LISTED ENTRIES>
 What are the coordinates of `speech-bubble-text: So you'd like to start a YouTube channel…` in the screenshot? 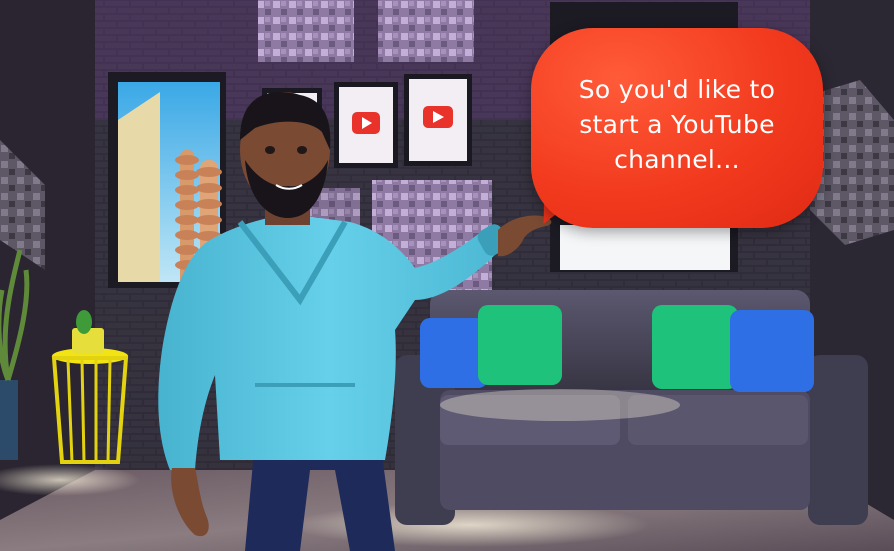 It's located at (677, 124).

* * *

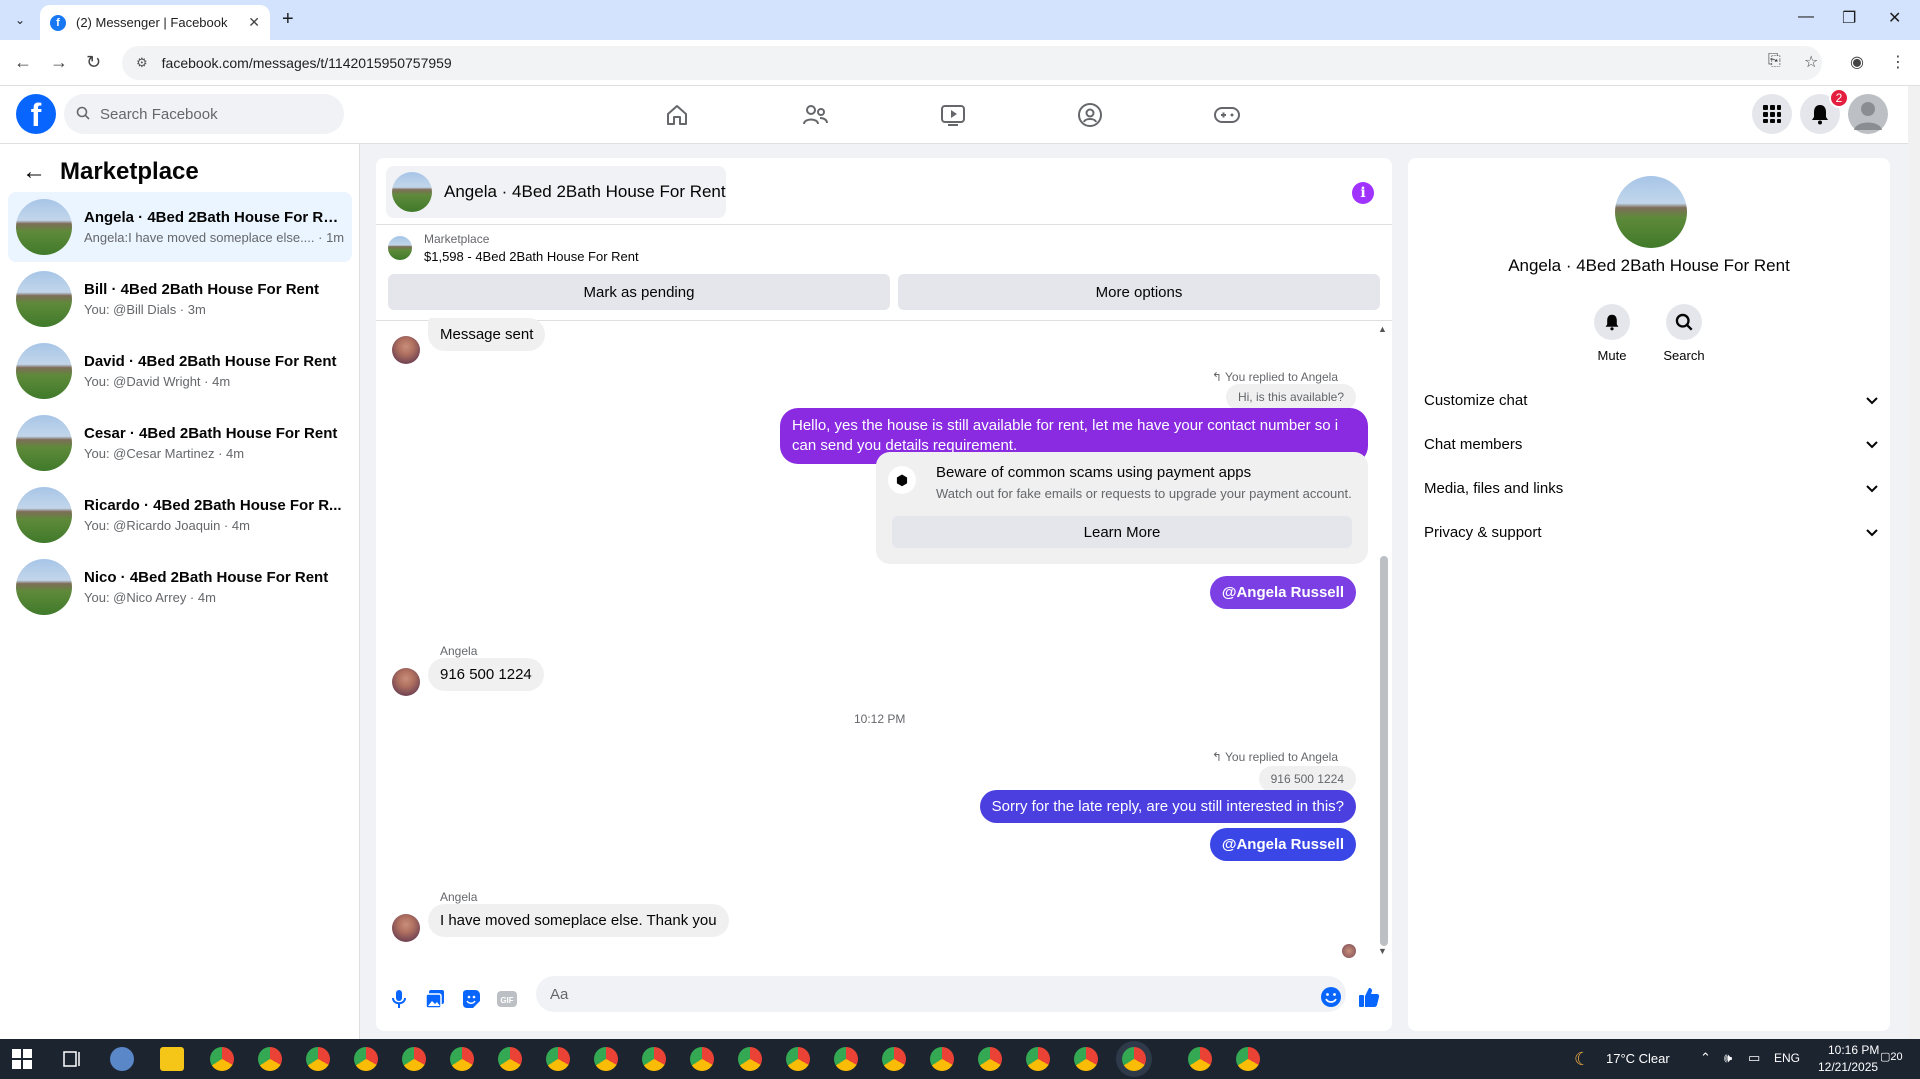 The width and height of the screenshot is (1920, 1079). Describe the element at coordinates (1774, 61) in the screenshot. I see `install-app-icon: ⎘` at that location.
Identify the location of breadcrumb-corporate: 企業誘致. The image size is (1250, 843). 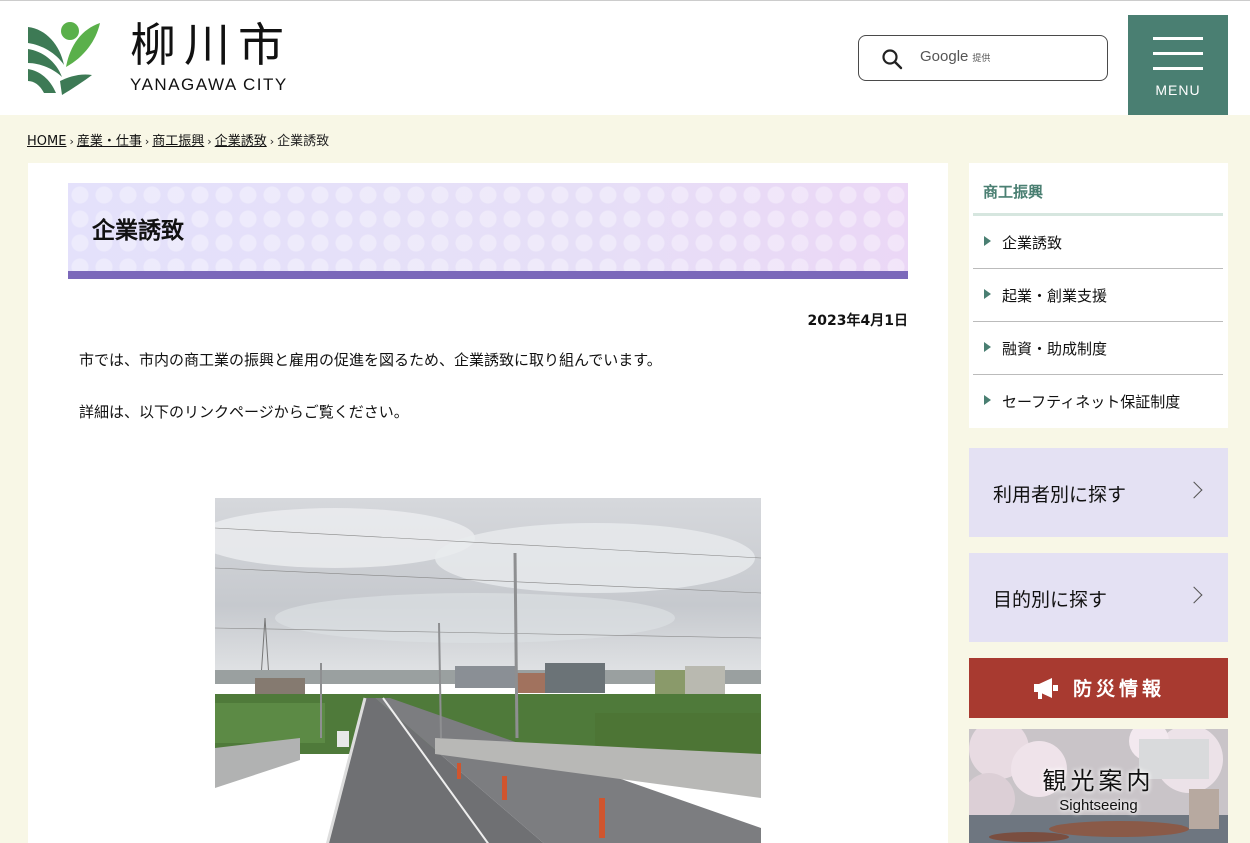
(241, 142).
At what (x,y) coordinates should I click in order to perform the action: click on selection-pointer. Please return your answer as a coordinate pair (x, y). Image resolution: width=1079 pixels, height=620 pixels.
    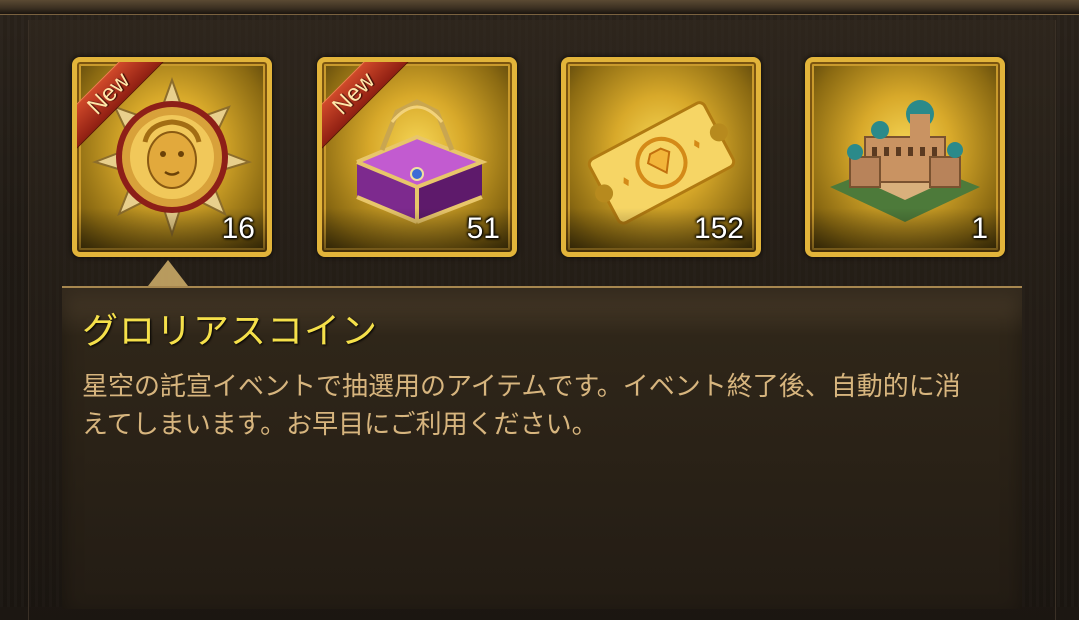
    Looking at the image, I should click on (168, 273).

...

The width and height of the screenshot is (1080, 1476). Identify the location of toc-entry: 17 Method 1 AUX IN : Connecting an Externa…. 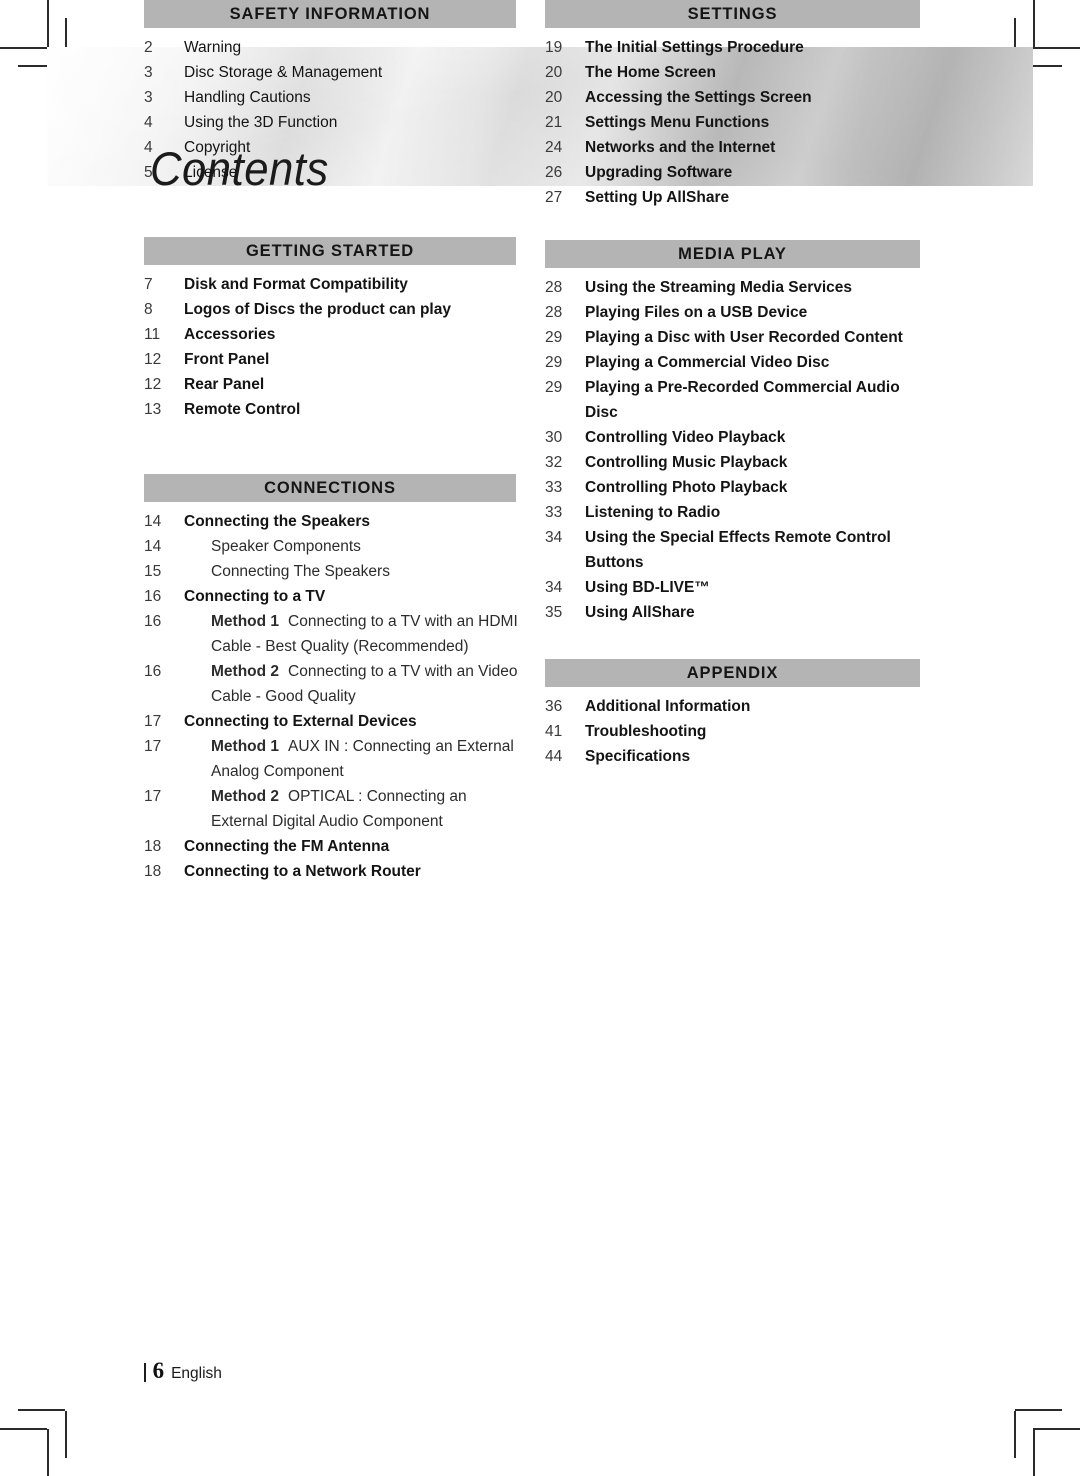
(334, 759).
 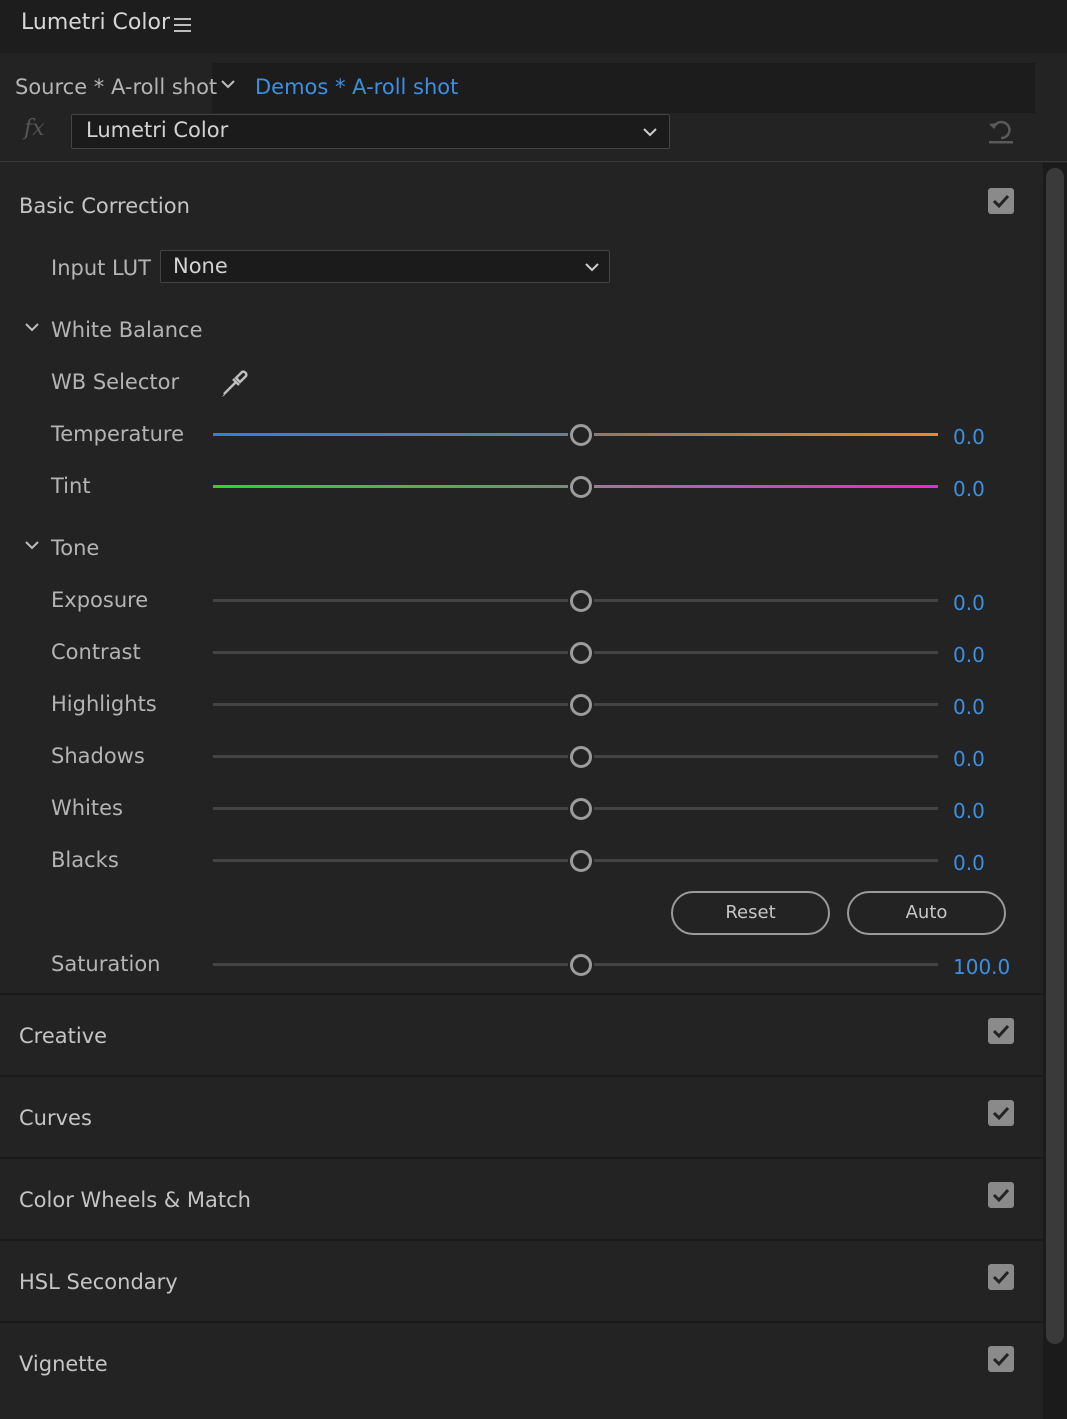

YOUR ASSIGNMENT> Select every line above that contains the word "should", treating case as significant.

FINISHED EXERCISE>
At what (x,y) coordinates should I click in order to perform the action: click on selection-pointer. Please return your answer as a coordinate pair (x, y). Image resolution: width=1079 pixels, height=620 pixels.
    Looking at the image, I should click on (168, 273).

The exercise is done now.